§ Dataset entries
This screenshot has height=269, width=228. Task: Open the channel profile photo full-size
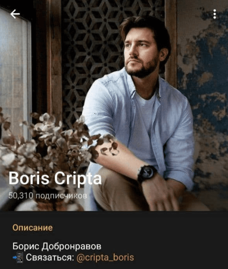[114, 106]
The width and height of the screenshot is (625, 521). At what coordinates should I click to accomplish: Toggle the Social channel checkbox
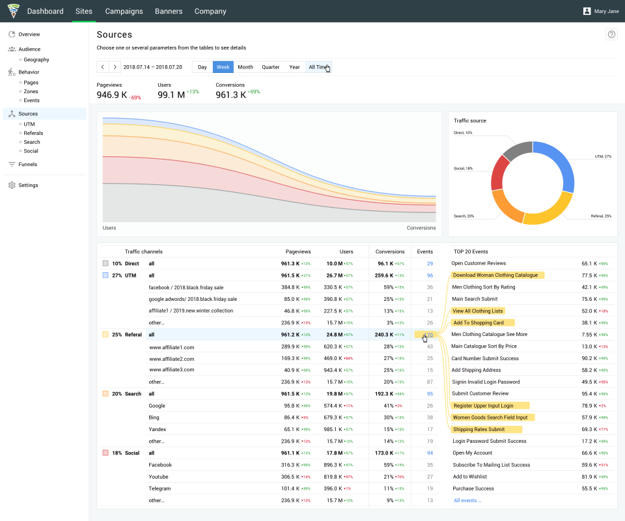[x=105, y=453]
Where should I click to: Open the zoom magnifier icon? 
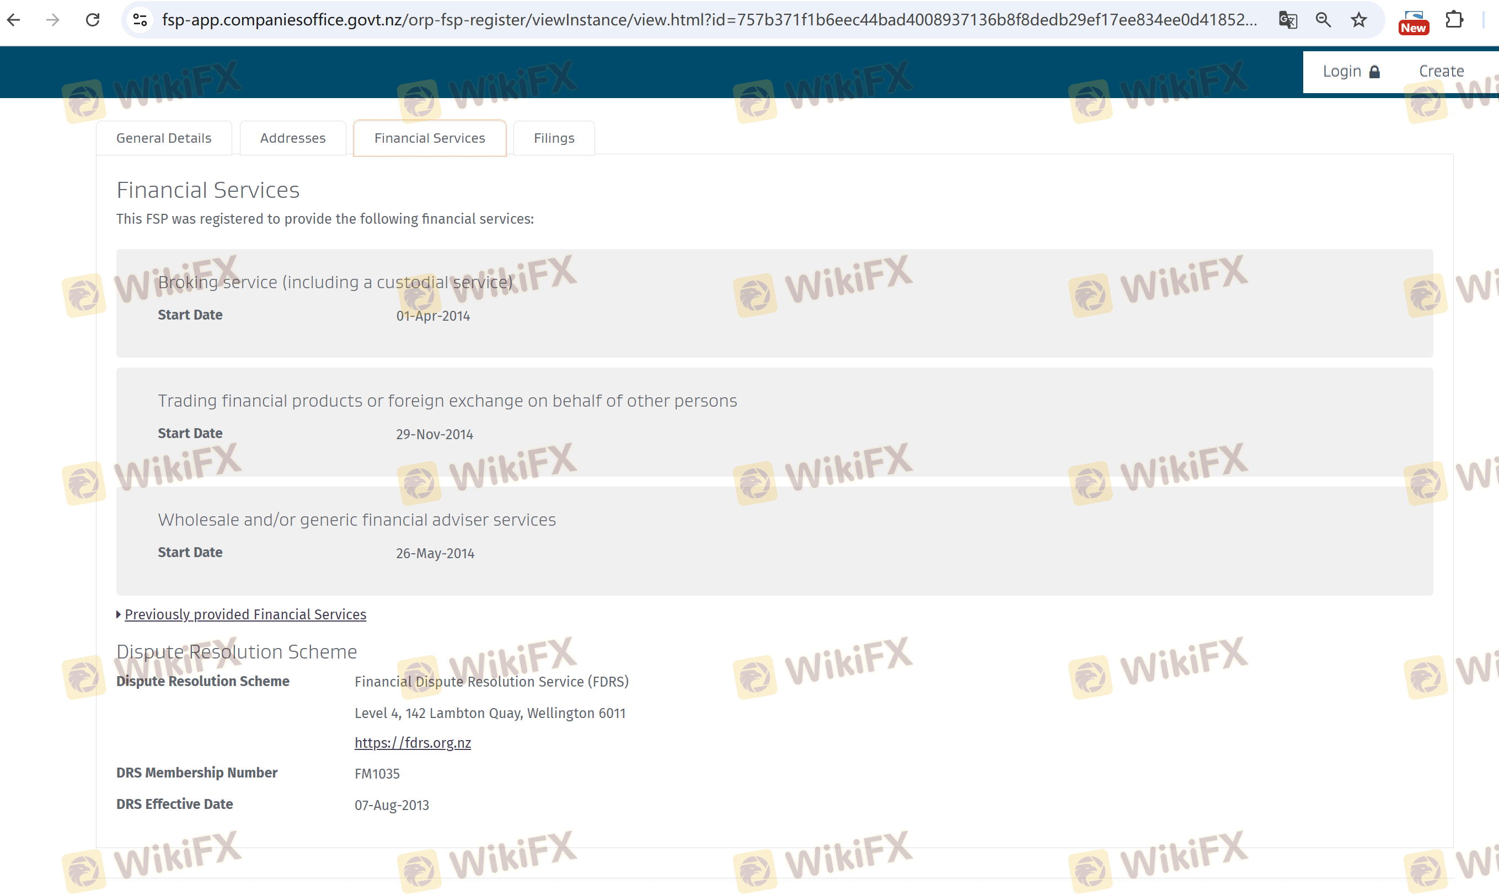[x=1323, y=20]
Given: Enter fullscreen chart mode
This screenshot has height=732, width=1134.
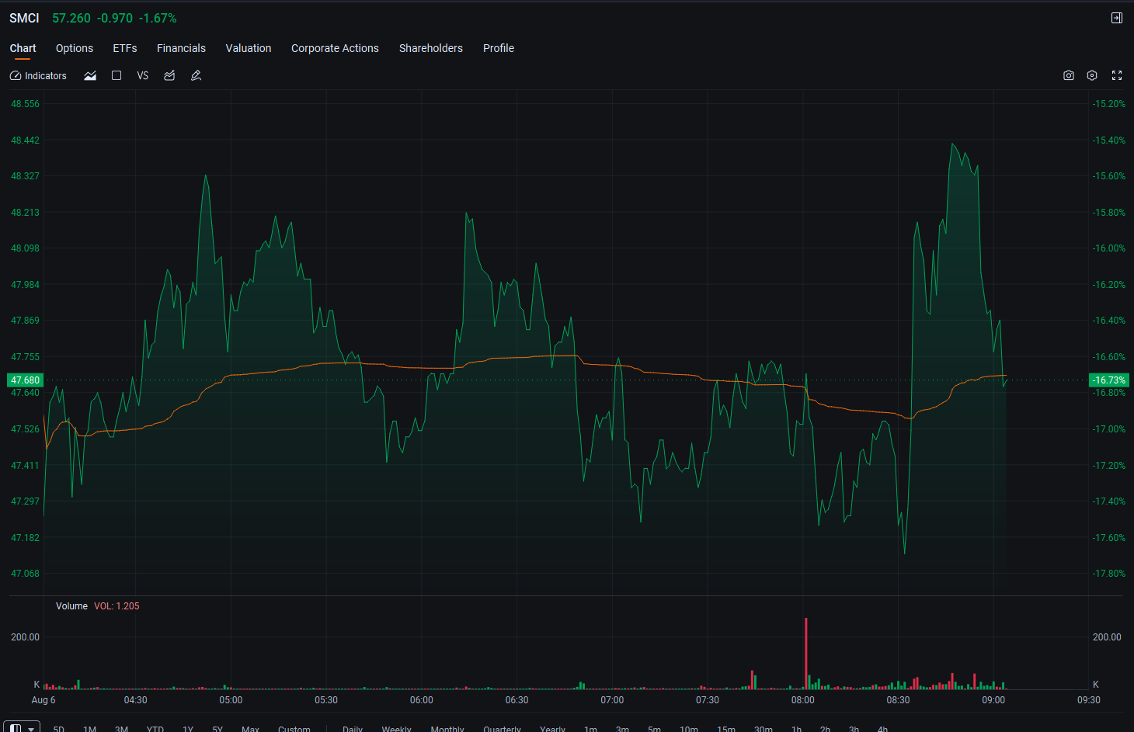Looking at the screenshot, I should (1117, 75).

§ What you should do
Repeat each entry exactly as it appears; skip any picture.

§ Task response
This screenshot has height=269, width=228. Task: Open the channel profile photo full-size
[114, 106]
The width and height of the screenshot is (625, 521). At what coordinates should I click to accomplish: Toggle the Social channel checkbox
[x=105, y=453]
Where should I click to: Open the zoom magnifier icon? 
[x=1323, y=20]
Given: Enter fullscreen chart mode
This screenshot has height=732, width=1134.
Looking at the screenshot, I should (1117, 75).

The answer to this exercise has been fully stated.